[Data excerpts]
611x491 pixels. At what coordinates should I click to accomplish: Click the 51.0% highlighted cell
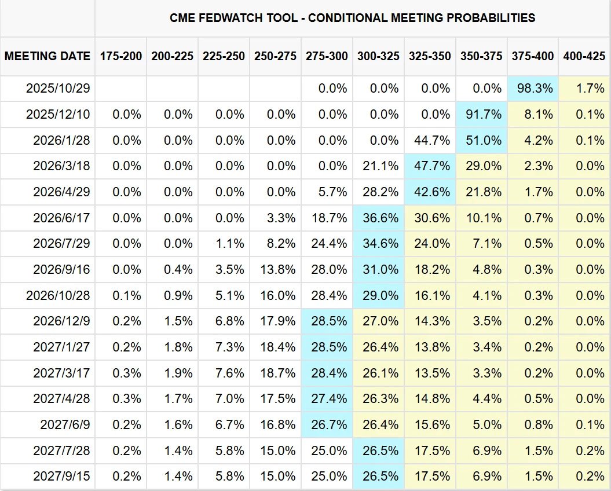pos(482,140)
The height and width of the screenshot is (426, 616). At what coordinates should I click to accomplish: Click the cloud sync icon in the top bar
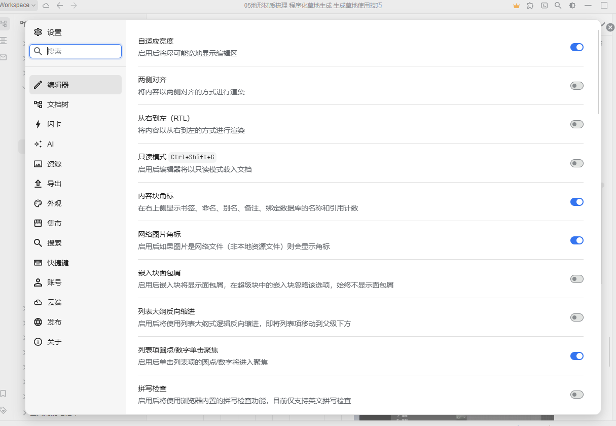pos(46,6)
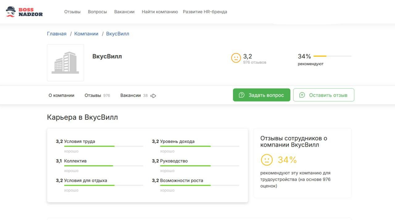This screenshot has height=220, width=395.
Task: Open Найти компанию page
Action: (x=160, y=12)
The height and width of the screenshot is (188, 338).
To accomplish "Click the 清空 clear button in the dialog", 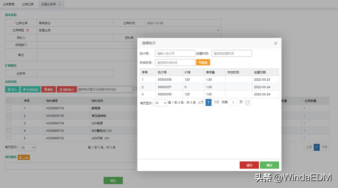I will (249, 165).
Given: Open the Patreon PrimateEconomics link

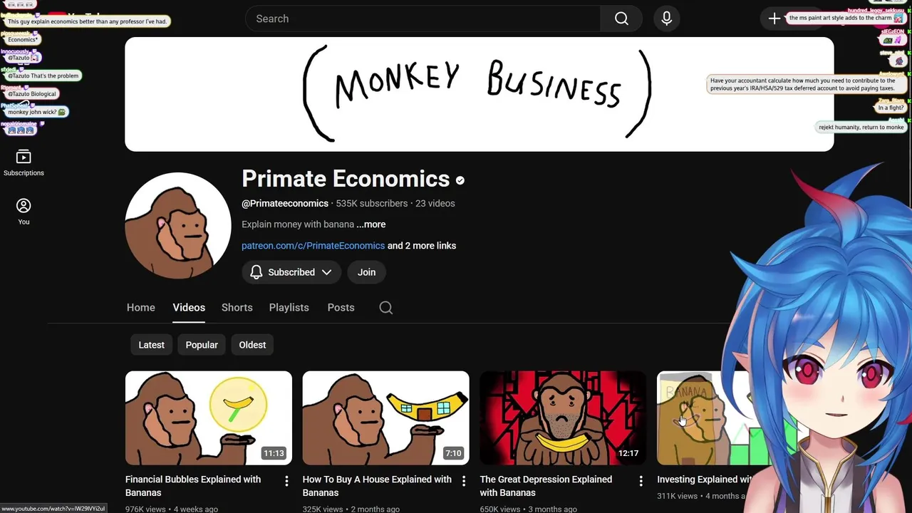Looking at the screenshot, I should [x=313, y=246].
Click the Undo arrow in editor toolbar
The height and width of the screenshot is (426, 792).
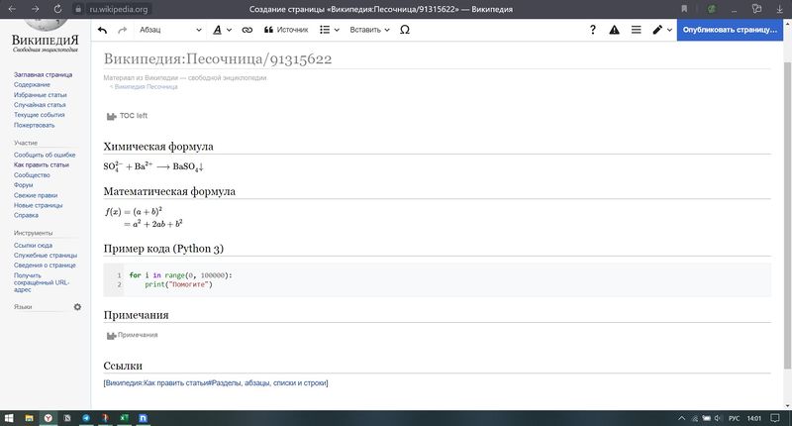pos(102,30)
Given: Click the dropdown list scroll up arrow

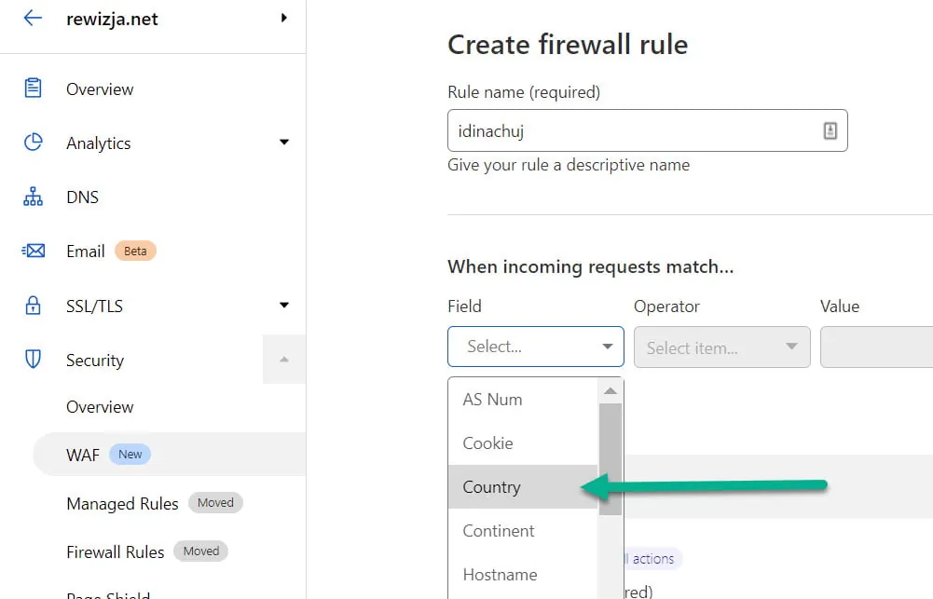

Problem details — Write only the number of lines above in which the word "arrow" is found.

Solution to the problem — 2